AUFGABE:
Aus dem Text zur Weltklimakonferenz ist der Wortlaut unverändert wiederzugeben, beginnend mit „Der einzige Weg“ und fortlaufend bis einschließlich „austreiben zu wollen.“.

AUSGEWÄHLTER ABSCHNITT:
Der einzige Weg aus der Klimakrise heißt: Weniger!
Christoph Quarch hat sich vom Auftakt der COP 26 nicht viel erwartet, aber den Klimawandel durch CO2-Emissionshandel zu bekämpfen, erscheint ihm wie den Teufel mit dem Beelzebub austreiben zu wollen.
Seit dem 31. Oktober tagt im schottischen Glasgow die Weltklimakonferenz COP 26. Auf Einladung der Vereinten Nationen haben sich für die Dauer von zwei Wochen Vertreter und Repräsentanten der UN-Mitgliedsstaaten versammelt, um gemeinsam zu erwägen, wie es gelingen kann, die Klimaziele des Pariser Abkommens umzusetzen. Zahlreiche Regierungschefs ließen es sich nehmen, der Eröffnung durch UNO-Generalsekretär António Guterres beizuwohnen; unter ihnen Noch-Bundeskanzlerin Angela Merkel, die in ihrer Ansprache dafür warb, nach Europäischem Vorbild Kohlenstoff-Emissionen zu bepreisen. Vielen Beobachtern und Kommentaren ist das entschieden zu wenig. Sie fordern, dass die Staatengemeinschaft endlich den Mut zu konsequenten und konkreten Klimaschutzmaßnahmen aufbringt. Doch bislang sieht es nicht danach aus. Warum eigentlich? Das wollen wir mit dem Philosophen Christoph Quarch besprechen.

LISTENAUSZÜGE:
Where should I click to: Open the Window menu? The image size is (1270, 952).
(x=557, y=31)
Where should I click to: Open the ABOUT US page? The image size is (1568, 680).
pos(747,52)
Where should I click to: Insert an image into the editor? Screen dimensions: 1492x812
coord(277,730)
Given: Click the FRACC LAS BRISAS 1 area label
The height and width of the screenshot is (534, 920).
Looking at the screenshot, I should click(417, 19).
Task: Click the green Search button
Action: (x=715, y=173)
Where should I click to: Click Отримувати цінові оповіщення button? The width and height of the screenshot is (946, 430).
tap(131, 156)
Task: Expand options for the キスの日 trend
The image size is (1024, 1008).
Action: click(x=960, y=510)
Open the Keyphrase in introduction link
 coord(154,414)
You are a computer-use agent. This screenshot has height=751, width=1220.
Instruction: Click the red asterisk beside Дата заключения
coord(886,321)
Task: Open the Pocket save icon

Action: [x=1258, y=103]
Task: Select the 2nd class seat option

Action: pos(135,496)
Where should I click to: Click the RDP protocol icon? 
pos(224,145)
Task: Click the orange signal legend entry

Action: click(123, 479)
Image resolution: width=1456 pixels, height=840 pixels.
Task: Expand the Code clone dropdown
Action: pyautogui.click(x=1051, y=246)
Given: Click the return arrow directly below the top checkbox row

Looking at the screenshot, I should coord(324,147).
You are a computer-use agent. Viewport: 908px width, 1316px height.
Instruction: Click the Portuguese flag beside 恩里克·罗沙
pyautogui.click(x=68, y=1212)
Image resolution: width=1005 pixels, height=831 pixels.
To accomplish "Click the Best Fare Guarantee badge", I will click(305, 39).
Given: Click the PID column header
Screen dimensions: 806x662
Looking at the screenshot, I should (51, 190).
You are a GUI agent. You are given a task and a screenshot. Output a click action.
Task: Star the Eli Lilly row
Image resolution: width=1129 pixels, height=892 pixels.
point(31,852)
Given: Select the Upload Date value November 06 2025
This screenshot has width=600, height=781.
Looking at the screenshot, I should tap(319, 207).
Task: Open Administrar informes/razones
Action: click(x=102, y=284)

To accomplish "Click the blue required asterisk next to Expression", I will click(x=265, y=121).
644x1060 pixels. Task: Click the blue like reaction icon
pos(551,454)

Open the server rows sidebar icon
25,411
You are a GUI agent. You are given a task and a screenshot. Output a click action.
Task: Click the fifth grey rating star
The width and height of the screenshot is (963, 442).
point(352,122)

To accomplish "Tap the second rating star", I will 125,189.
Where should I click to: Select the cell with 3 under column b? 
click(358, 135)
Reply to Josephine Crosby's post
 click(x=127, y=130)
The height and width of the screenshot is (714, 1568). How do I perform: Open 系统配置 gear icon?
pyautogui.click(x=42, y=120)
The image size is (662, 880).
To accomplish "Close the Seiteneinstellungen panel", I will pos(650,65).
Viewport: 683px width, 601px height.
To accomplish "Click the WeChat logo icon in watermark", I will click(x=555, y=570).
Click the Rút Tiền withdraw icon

ERGEBNIS FOLGT:
Der einzige Weg aus der Klimakrise heißt: Weniger!
Christoph Quarch hat sich vom Auftakt der COP 26 nicht viel erwartet, aber den Klimawandel durch CO2-Emissionshandel zu bekämpfen, erscheint ihm wie den Teufel mit dem Beelzebub austreiben zu wollen.